## Assignment
Report only how many lines in the material contain "element".

>>>>>

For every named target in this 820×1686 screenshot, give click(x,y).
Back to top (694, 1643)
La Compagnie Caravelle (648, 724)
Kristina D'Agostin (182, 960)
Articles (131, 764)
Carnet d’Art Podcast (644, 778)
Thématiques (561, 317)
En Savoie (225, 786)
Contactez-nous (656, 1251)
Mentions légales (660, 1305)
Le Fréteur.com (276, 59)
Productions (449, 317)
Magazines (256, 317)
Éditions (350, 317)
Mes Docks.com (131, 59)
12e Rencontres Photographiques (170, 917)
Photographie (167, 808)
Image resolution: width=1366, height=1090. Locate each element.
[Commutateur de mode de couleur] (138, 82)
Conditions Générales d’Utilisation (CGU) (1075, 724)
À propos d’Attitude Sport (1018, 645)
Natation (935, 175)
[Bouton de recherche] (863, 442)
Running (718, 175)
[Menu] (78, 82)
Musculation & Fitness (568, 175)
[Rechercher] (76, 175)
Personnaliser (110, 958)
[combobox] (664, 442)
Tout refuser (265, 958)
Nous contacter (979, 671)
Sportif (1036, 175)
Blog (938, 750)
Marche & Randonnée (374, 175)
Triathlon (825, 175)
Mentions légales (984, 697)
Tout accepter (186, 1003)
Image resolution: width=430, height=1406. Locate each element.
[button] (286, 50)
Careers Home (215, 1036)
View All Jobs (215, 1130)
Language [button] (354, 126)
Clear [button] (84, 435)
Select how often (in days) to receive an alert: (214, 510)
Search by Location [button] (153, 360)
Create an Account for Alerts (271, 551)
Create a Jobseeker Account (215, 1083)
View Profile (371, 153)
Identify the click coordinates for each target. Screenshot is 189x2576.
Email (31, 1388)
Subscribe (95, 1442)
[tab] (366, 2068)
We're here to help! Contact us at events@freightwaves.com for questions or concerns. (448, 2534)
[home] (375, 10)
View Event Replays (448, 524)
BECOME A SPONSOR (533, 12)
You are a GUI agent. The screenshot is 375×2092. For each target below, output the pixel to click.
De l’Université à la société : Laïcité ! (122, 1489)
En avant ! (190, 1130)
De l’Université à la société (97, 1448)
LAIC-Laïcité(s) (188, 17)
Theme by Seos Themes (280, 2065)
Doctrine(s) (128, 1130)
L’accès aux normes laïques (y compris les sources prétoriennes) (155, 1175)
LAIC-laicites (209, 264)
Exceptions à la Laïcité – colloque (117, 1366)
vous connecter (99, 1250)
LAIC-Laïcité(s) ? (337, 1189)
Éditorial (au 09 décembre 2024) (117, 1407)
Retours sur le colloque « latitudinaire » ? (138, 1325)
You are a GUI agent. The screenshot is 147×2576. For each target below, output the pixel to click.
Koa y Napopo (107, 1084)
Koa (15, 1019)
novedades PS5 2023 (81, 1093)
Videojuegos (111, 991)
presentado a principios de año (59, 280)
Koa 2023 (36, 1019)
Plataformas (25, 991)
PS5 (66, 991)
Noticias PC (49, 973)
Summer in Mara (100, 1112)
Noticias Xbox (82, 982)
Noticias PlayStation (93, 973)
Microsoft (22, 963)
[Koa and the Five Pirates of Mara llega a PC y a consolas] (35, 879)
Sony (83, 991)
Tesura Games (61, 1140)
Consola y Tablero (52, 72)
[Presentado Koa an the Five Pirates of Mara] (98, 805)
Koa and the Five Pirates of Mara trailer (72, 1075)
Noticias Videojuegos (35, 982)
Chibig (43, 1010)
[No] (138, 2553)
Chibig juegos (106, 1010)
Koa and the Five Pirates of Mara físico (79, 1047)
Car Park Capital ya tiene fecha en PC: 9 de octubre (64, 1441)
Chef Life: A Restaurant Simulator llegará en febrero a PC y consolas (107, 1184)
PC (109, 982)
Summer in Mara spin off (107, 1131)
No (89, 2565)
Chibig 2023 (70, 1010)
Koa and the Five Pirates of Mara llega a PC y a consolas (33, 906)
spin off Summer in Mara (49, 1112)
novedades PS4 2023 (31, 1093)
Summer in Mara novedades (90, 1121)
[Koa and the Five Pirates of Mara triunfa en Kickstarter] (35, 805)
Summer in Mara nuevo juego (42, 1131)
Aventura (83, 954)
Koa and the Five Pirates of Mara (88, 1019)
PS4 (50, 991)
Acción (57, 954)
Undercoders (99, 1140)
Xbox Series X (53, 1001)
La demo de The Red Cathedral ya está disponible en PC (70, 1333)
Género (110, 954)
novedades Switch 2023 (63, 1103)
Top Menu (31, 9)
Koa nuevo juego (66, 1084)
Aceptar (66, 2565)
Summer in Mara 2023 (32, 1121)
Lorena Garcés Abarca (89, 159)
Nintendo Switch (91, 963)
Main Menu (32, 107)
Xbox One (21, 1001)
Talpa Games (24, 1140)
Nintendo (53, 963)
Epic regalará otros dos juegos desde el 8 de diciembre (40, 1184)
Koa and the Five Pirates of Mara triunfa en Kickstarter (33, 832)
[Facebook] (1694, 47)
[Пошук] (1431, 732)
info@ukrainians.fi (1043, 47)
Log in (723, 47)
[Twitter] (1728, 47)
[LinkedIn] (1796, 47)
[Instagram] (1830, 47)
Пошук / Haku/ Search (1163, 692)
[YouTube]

<<<<<

## Task output
2